2nd United States Special Envoy for the Human Rights of LGBTQI Persons
- In office September 27, 2021 – January 20, 2025
- President: Joe Biden
- Preceded by: Randy W. Berry

Personal details
- Education: London School of Economics

= Jessica Stern (diplomat) =

American diplomat

Jessica Stern is an American diplomat who served as the second United States special envoy for the human rights of LGBTQI persons from 2021 to 2025. She was previously the executive director of Outright International for ten years.

== Life ==
Stern grew up in a Jewish family within a predominantly Christian community in Setauket, New York. She stated that her understanding of human rights developed through her exploration of her Jewish identity and that she learned to be an LGBTQ activist through her Jewishness.

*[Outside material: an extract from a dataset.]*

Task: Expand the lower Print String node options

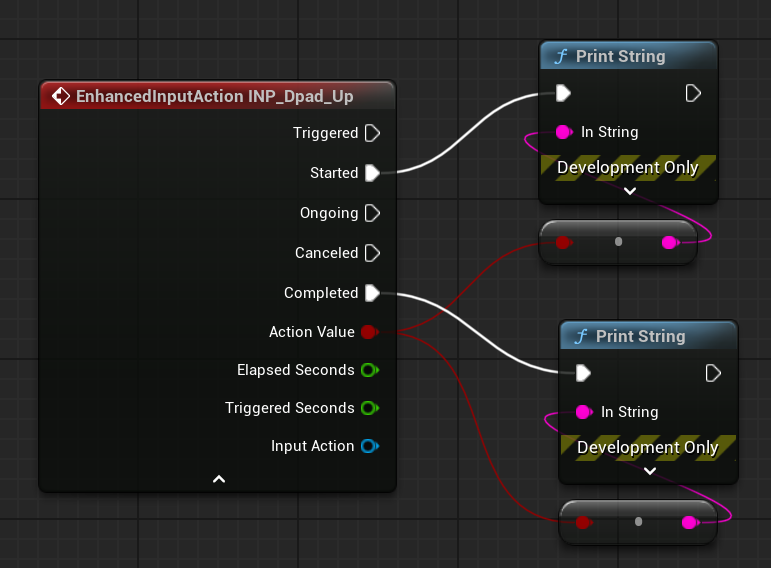Action: pos(649,471)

Stern completed a master's degree in human rights at the London School of Economics.

Stern worked in Philadelphia as a welfare rights community organizer. With the Center for Constitutional Rights, she campaigned for electoral reform following the 2000 United States presidential election. Stern was a researcher and advocate at Human Rights Watch and Amnesty International. She was a founding member of the United Nations (UN) LGBTI core group and of its secretariat. Stern successfully campaigned for the first UN General Assembly resolution to include gender identity and for successive Human Rights Council resolutions on sexual orientation and gender identity, leading to the establishment of the independent expert on sexual orientation and gender identity. Stern provided the first LGBTQI+ rights expert testimony in an Arria formula meeting.

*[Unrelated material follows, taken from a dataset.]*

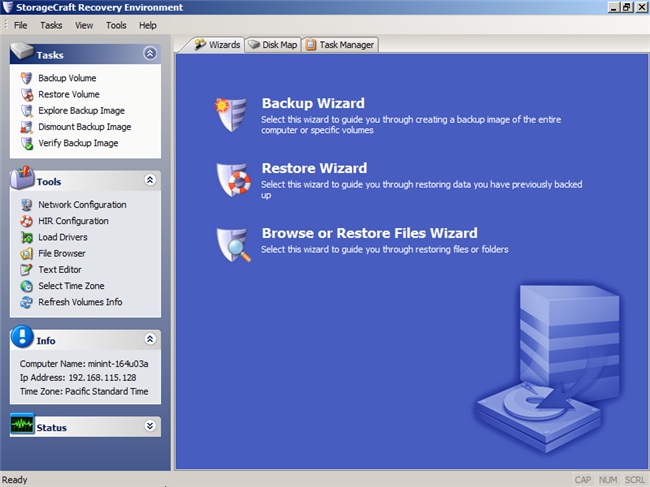Switch to the Task Manager tab
Viewport: 650px width, 487px height.
coord(340,45)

Stern joined the International Gay and Lesbian Human Rights Commission (later renamed OutRight International) as its director of programs. After working in that role for two years, in late 2011, she became the acting executive director following departure of Cary Alan Johnson. In 2012, she officially assumed the position, serving in the role for ten years. She helped the organization secure UN observer status, release human rights reports annually, built the world's largest COVID LGBTQI+ grant-making program, and quintupled the budget. Stern highlighted the importance of IGLHRC's alliances with Jewish organizations, specifically mentioning the American Jewish World Service (AJWS) as a key partner.

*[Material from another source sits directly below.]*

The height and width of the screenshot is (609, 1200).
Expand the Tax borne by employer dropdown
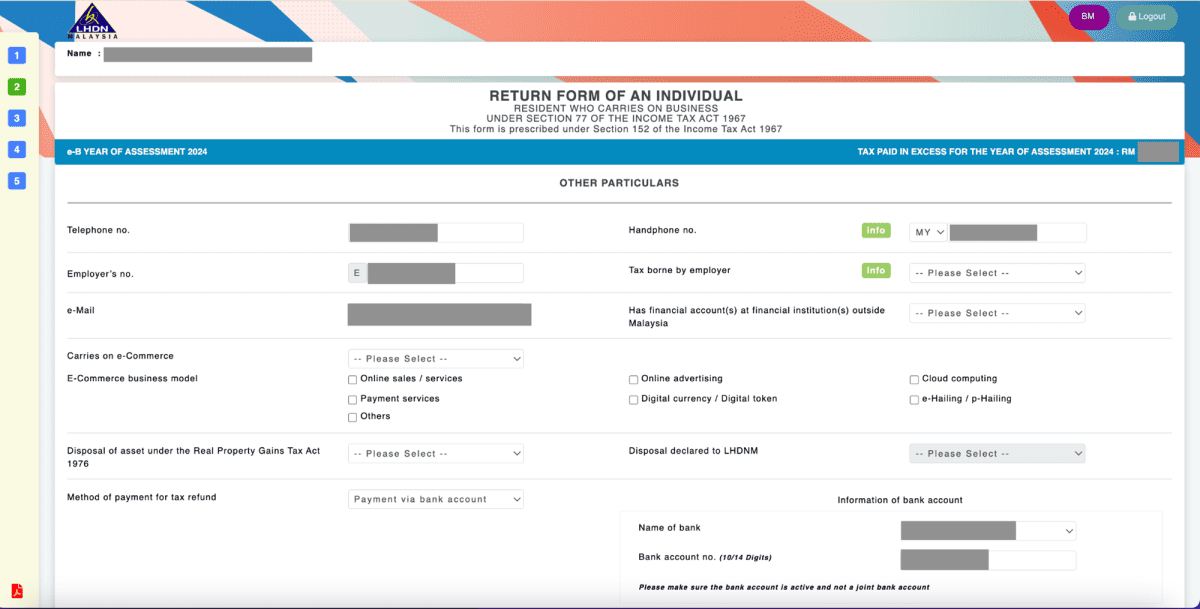point(997,273)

During Pride Month in 2021, Stern was appointed by U.S. president Joe Biden as the second U.S. special envoy for the human rights of LGBTI persons. She assumed the role on September 27, 2021. She leads U.S. efforts to protect LGBTQI+ persons globally from violence and discrimination. As an adjunct associate professor, Stern taught the first LGBTQI+ rights course at the School of International and Public Affairs, Columbia University.

As of 2012, Stern lived in Brooklyn with her partner, Lisa Davis, a clinical law professor at CUNY School of Law.

As of 2021, Stern has lived in the United States, Mexico, the United Kingdom, and Uruguay.

She ceased to serve in this capacity upon the inauguration of the Donald Trump government.